▸ **THE INPUT**:

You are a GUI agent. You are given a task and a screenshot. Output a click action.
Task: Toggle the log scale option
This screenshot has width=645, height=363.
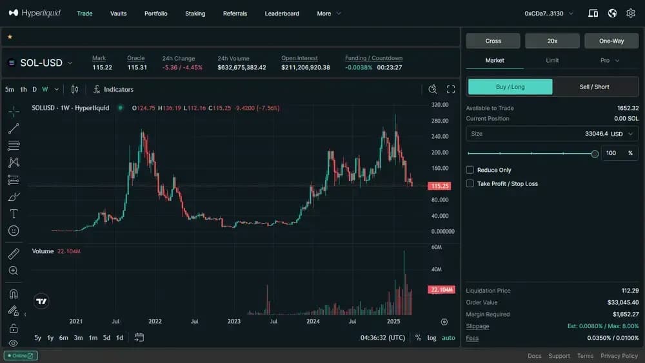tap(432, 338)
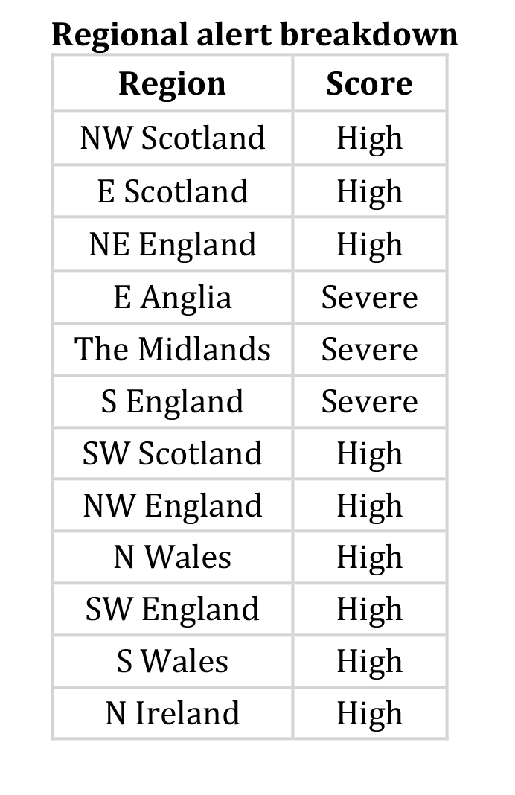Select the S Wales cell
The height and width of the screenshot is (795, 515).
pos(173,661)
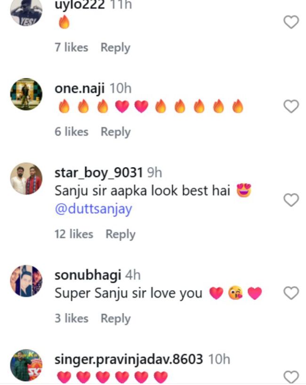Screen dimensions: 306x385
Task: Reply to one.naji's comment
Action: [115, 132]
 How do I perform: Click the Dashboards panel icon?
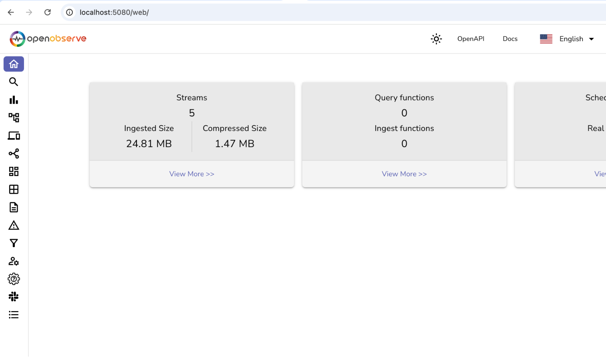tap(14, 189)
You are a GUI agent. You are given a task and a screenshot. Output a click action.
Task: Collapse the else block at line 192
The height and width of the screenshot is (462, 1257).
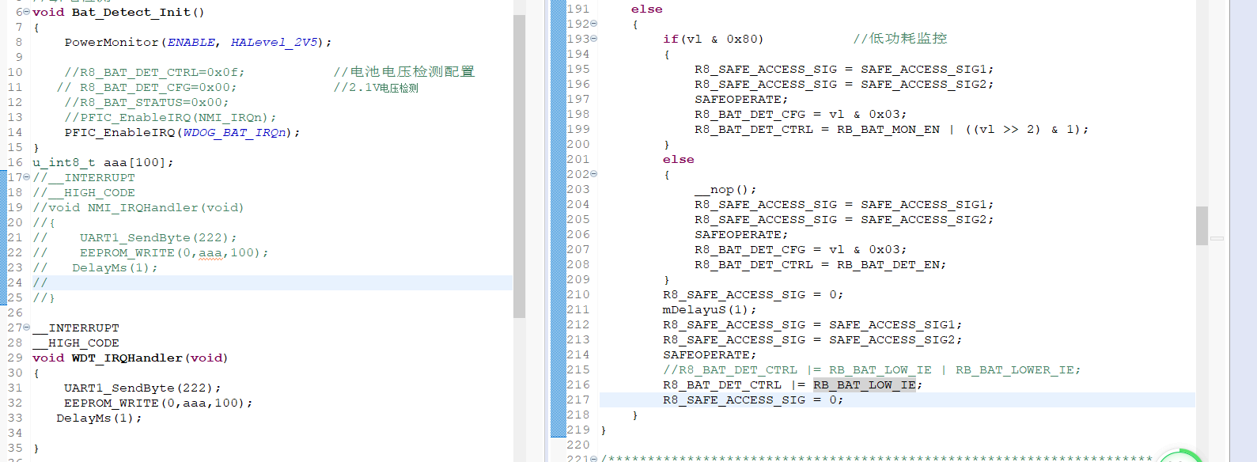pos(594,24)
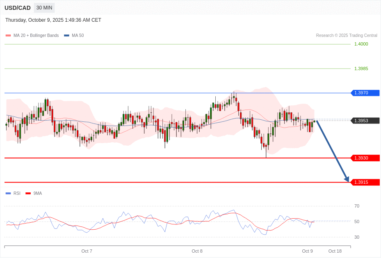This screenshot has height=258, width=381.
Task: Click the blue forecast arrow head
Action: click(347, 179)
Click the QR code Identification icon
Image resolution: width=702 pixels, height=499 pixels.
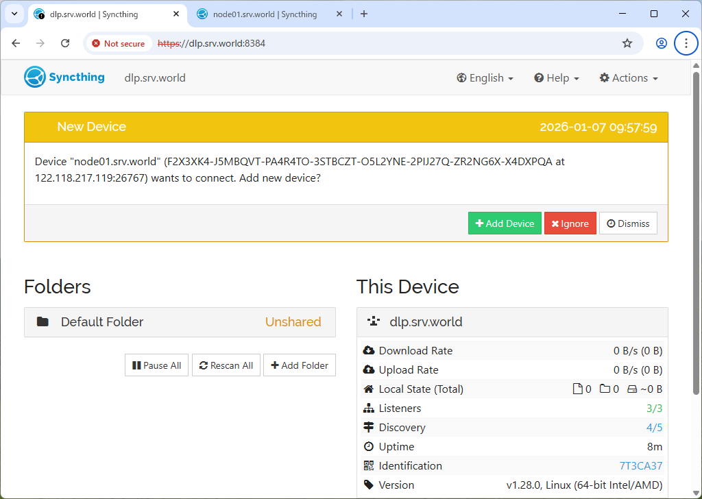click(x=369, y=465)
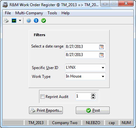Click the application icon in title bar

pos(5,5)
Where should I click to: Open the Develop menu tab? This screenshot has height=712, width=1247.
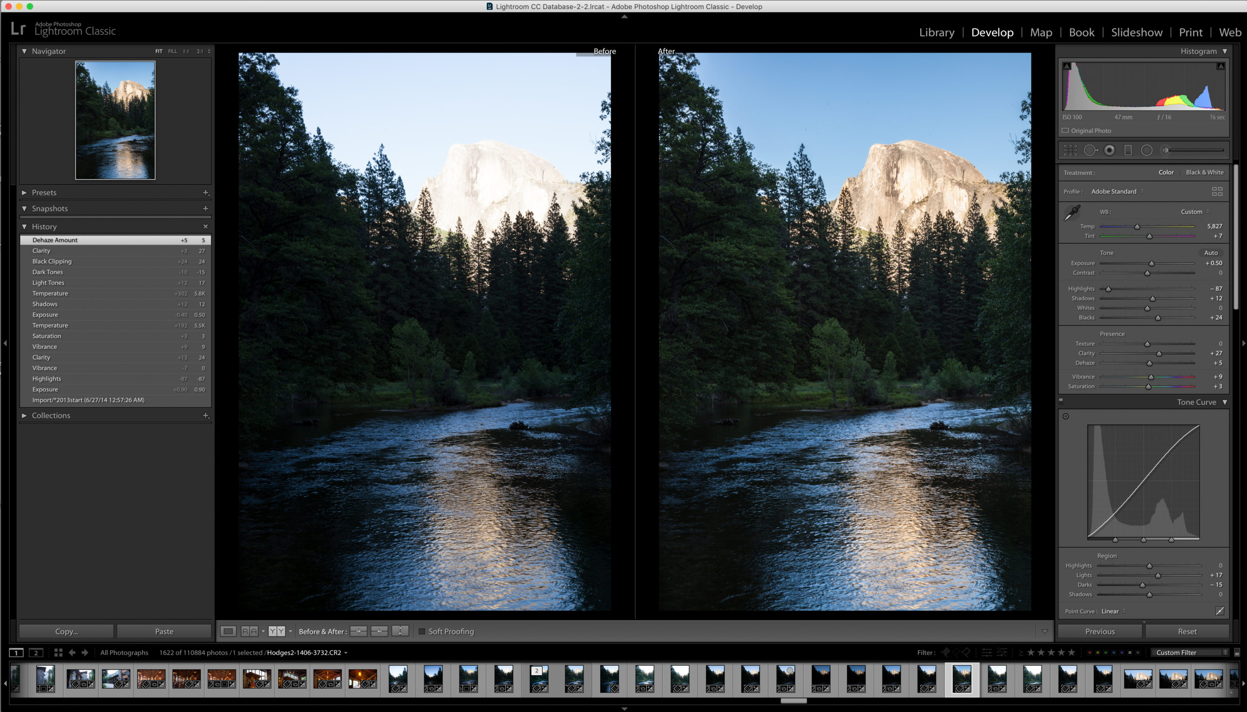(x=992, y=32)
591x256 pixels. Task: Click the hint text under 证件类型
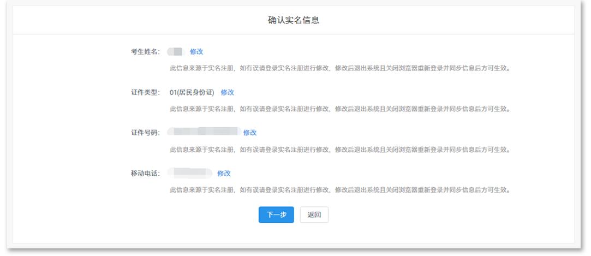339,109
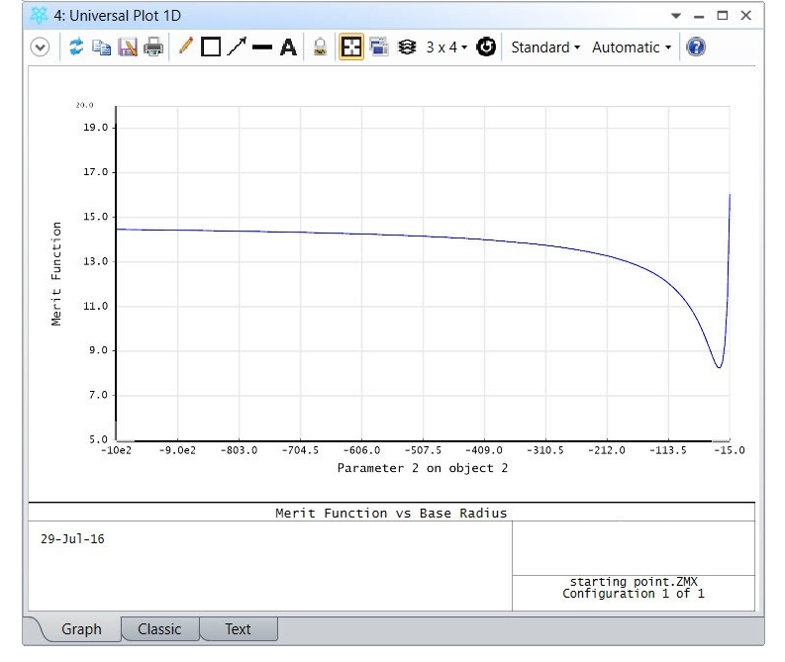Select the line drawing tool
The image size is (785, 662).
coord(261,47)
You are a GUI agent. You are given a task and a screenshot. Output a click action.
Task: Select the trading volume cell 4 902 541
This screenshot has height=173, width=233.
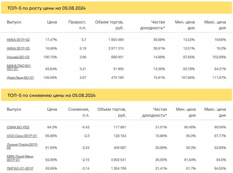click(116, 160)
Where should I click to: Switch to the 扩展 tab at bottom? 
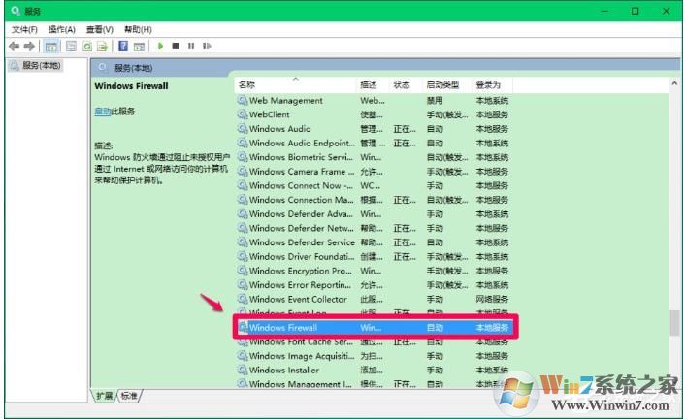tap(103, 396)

==

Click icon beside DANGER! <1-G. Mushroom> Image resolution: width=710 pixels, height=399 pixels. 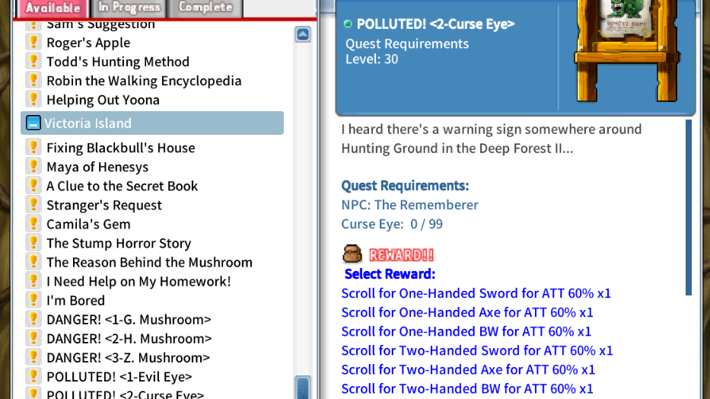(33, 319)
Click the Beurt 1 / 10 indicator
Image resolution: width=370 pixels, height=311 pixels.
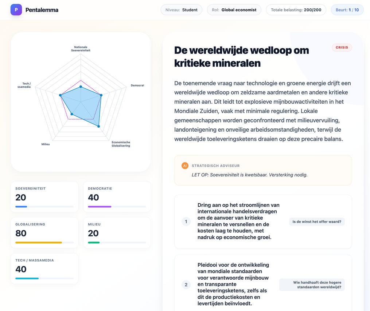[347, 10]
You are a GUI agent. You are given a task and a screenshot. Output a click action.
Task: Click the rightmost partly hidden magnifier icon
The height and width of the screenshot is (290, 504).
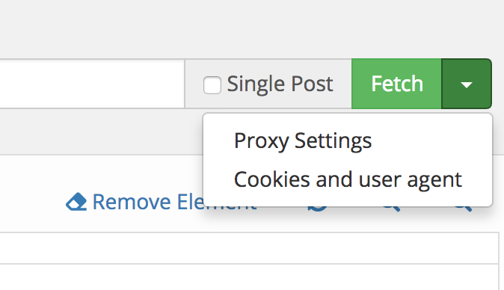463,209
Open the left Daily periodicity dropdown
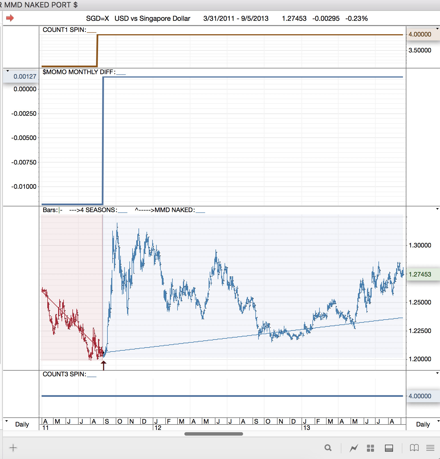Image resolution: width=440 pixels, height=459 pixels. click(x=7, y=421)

* * *

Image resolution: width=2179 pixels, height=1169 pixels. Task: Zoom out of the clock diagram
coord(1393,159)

▸ **WORK REQUIRED**: Rewrite the entries in the stretch from the line containing "Where should I click to: Open" through the line containing "click(116, 160)", replacing "screenshot" with "screen capture" and keeping everything else the same. Omit the pictures from your answer.

▸ **SOLUTION TO THE PROBLEM**:
Where should I click to: Open the Develop menu tab? This screen capture has height=712, width=1247.
(x=992, y=32)
591x256 pixels. Task: Click the hint text under 证件类型
339,109
Select the line drawing tool
The image size is (785, 662).
coord(261,47)
You are a GUI agent. You are given a task and a screen capture. Output a click action.
Task: Select the trading volume cell 4 902 541
This screen capture has height=173, width=233.
click(116, 160)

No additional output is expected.